PyPI version Python 3.10+ License: MIT

Variance-based feature importance for deep learning models.

neural-feature-importance implements the method described in CR de Sá, Variance-based Feature Importance in Neural Networks. It tracks the variance of the first trainable layer using Welford's algorithm and produces normalized importance scores for each feature.

Features

  • VarianceImportanceKeras — drop-in callback for TensorFlow/Keras models
  • VarianceImportanceTorch — helper class for PyTorch training loops
  • MetricThreshold — early-stopping callback based on a monitored metric
  • Example scripts to reproduce the experiments from the paper

Installation

pip install "neural-feature-importance[tensorflow]"  # for Keras
pip install "neural-feature-importance[torch]"       # for PyTorch

Retrieve the package version via:

from neural_feature_importance import __version__
print(__version__)

Quick start

Keras

from neural_feature_importance import VarianceImportanceKeras
from neural_feature_importance.utils import MetricThreshold

viann = VarianceImportanceKeras()
monitor = MetricThreshold(monitor="val_accuracy", threshold=0.95)
model.fit(X, y, validation_split=0.05, epochs=30, callbacks=[viann, monitor])
print(viann.feature_importances_)

PyTorch

from neural_feature_importance import VarianceImportanceTorch

tracker = VarianceImportanceTorch(model)
tracker.on_train_begin()
for epoch in range(num_epochs):
    train_one_epoch(model, optimizer, dataloader)
    tracker.on_epoch_end()
tracker.on_train_end()
print(tracker.feature_importances_)

Example scripts

Run scripts/compare_feature_importance.py to train a small network on the Iris dataset and compare the scores with a random forest baseline:

python compare_feature_importance.py

Run scripts/full_experiment.py to reproduce the experiments from the paper:

python full_experiment.py

Convolutional models

To compute importances for convolutional networks, use ConvVarianceImportanceKeras from neural_feature_importance.conv_callbacks. scripts/conv_visualization_example.py trains small Conv2D models on the MNIST and scikit‑learn digits datasets and displays per-filter heatmaps.
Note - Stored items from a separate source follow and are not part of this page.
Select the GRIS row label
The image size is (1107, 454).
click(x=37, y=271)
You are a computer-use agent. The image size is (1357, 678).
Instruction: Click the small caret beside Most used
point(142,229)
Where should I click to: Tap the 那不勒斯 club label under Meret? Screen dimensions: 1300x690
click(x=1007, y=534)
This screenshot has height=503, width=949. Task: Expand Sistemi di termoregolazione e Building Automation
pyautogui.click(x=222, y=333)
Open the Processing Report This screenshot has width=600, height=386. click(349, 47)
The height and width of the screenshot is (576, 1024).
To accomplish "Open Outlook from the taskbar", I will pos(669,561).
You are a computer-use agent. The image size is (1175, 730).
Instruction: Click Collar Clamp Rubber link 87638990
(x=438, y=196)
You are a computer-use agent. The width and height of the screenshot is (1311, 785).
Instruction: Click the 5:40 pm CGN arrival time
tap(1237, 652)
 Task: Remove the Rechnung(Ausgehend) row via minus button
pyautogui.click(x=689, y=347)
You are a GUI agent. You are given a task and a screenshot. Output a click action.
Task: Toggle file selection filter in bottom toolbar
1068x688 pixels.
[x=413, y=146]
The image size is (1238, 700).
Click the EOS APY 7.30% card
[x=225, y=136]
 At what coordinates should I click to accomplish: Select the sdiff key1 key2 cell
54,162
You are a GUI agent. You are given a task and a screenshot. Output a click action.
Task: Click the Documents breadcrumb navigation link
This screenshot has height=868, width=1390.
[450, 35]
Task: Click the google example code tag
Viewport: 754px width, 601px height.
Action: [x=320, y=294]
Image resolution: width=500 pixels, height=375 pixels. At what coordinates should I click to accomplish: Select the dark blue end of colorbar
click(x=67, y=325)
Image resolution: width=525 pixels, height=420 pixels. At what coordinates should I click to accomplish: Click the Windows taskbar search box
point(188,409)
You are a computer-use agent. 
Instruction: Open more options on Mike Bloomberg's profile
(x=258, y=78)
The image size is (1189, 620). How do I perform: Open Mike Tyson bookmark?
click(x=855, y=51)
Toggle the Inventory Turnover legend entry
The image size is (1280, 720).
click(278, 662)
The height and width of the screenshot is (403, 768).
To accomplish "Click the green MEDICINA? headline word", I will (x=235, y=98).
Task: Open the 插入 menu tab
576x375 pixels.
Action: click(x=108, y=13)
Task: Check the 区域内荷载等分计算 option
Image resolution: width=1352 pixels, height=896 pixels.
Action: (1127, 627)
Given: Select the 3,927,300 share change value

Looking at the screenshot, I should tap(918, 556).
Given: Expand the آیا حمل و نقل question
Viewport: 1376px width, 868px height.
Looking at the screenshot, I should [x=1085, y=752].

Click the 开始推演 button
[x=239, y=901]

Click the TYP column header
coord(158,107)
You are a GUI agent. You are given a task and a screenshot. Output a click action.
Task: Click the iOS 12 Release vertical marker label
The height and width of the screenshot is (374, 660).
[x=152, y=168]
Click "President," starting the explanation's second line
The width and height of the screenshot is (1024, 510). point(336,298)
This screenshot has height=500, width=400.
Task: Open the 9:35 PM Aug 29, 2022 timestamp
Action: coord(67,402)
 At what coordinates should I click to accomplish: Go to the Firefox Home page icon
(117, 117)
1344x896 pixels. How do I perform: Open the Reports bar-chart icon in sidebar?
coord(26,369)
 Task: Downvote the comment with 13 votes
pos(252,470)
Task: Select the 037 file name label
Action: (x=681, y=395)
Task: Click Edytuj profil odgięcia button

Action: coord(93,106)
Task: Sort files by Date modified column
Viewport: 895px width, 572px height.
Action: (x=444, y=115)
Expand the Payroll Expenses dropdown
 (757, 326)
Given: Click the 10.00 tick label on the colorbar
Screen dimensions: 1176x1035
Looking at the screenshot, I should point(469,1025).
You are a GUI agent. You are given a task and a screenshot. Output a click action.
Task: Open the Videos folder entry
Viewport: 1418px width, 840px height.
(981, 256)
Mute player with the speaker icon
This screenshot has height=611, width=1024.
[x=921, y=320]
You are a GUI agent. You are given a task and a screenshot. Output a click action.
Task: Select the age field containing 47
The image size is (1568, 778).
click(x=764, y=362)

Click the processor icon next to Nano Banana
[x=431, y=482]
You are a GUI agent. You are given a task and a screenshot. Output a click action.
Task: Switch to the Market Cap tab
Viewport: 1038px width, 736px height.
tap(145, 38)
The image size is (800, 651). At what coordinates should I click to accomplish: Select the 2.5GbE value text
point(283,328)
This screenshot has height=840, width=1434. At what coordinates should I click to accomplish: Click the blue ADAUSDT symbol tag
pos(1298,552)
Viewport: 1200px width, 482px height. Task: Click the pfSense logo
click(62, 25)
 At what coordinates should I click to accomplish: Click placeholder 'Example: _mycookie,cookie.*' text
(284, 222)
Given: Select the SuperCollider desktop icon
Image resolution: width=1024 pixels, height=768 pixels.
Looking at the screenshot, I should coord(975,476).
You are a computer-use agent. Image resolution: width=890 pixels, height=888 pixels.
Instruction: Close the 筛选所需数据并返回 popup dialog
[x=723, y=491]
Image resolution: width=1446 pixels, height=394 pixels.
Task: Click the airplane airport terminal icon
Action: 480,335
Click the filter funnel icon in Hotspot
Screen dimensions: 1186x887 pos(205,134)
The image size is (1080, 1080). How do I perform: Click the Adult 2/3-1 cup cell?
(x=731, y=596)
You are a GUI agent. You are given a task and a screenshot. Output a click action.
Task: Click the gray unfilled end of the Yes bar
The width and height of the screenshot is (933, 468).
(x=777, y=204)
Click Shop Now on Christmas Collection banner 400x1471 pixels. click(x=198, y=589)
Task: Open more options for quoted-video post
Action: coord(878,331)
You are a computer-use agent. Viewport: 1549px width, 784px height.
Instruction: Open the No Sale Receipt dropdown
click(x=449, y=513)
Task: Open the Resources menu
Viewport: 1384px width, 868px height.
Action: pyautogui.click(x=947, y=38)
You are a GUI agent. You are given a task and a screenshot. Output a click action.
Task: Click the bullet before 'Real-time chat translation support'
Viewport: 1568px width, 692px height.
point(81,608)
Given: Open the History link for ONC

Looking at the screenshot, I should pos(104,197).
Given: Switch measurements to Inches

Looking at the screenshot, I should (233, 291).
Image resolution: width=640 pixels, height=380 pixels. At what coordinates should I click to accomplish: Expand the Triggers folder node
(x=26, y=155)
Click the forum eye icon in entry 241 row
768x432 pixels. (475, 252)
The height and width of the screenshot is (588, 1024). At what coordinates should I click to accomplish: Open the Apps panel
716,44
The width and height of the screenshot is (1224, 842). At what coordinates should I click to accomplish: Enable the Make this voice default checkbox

An equivalent notebook is available in notebooks/conv_visualization_example.ipynb:

python scripts/conv_visualization_example.py

Embedding layers

To compute token importances from embedding weights, use EmbeddingVarianceImportanceKeras or EmbeddingVarianceImportanceTorch from neural_feature_importance.embedding_callbacks. Run scripts/token_importance_topk_example.py to train a small text classifier on IMDB and display the most important tokens. A matching notebook lives in notebooks/token_importance_topk_example.ipynb:

python scripts/token_importance_topk_example.py

Development

After making changes, run the following checks:

python -m py_compile neural_feature_importance/callbacks.py
python -m py_compile "variance-based feature importance in artificial neural networks.ipynb" 2>&1 | head
jupyter nbconvert --to script "variance-based feature importance in artificial neural networks.ipynb" --stdout | head

Citation

If you use this package in your research, please cite:

@inproceedings{DBLP:conf/dis/Sa19,
  author       = {Cl{\'a}udio Rebelo de S{\'a}},
  editor       = {Petra Kralj Novak and
                  Tomislav Smuc and
                  Saso Dzeroski},
  title        = {Variance-Based Feature Importance in Neural Networks},
  booktitle    = {Discovery Science - 22nd International Conference, {DS} 2019, Split,
                  Croatia, October 28-30, 2019, Proceedings},
  series       = {Lecture Notes in Computer Science},
  volume       = {11828},
  pages        = {306--315},
  publisher    = {Springer},
  year         = {2019},
  url          = {https://doi.org/10.1007/978-3-030-33778-0\_24},
  doi          = {10.1007/978-3-030-33778-0\_24},
  timestamp    = {Thu, 07 Nov 2019 09:20:36 +0100},
  biburl       = {https://dblp.org/rec/conf/dis/Sa19.bib},
  bibsource    = {dblp computer science bibliography, https://dblp.org}
}

We appreciate citations as they help the community discover this work.

License

This project is licensed under the MIT License.

Project details


Download files

Download the file for your platform. If you're not sure which to choose, learn more about installing packages.

Source Distribution

neural_feature_importance-0.9.1.tar.gz (21.6 kB view details)

Uploaded Source

Built Distribution

If you're not sure about the file name format, learn more about wheel file names.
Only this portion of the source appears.